- _TASK BRIEF_
Could you copy the records below exactly, keeping none of the images?

- _RECORDED INFORMATION_
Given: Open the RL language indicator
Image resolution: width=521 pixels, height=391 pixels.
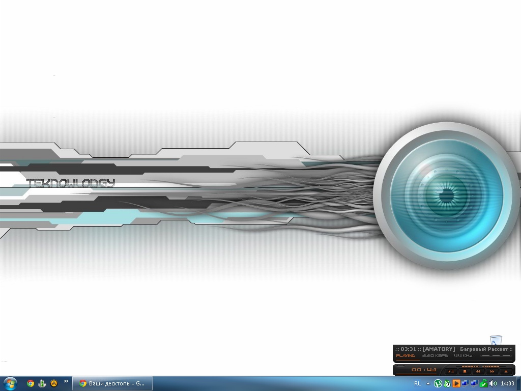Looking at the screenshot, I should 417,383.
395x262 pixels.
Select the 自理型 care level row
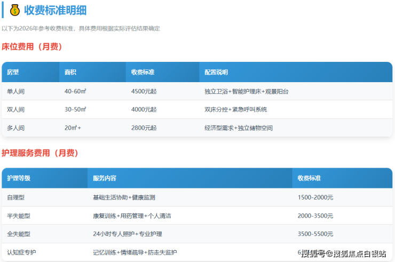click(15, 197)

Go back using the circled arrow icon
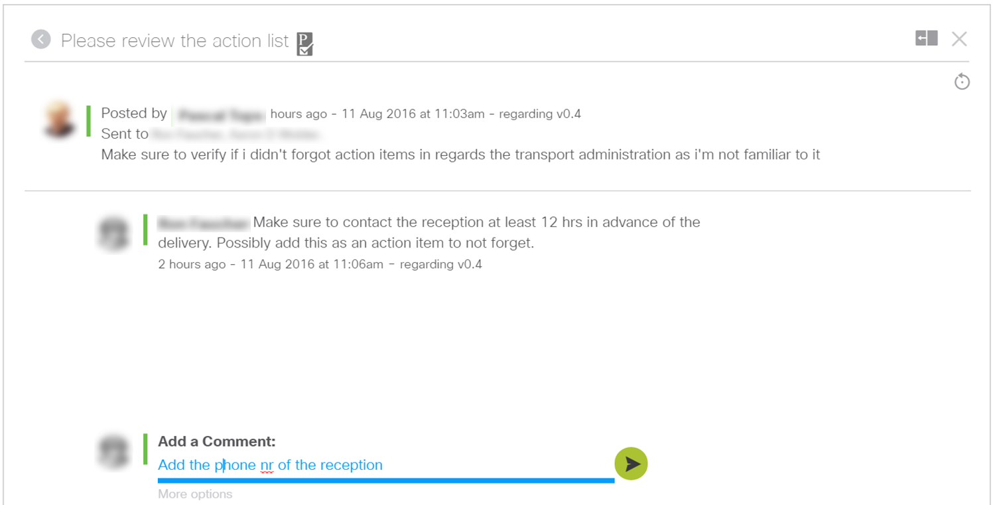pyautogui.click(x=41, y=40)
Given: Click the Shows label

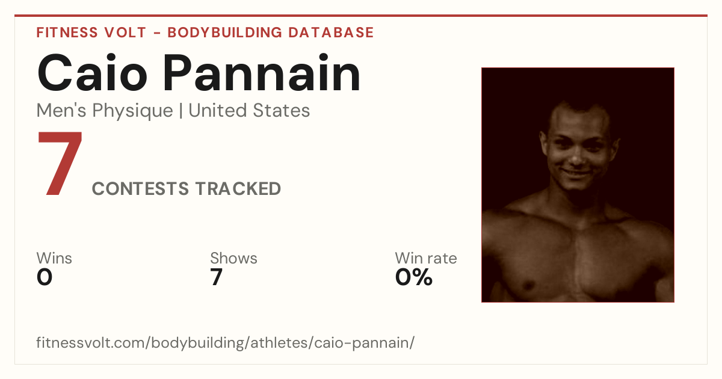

- _RESULT FOR THIS EXERCISE_
Given: Open the RL language indicator
Image resolution: width=521 pixels, height=391 pixels.
Looking at the screenshot, I should 417,383.
395x262 pixels.
Select the 自理型 care level row
click(15, 197)

Go back using the circled arrow icon
pyautogui.click(x=41, y=40)
Given: Click the Shows label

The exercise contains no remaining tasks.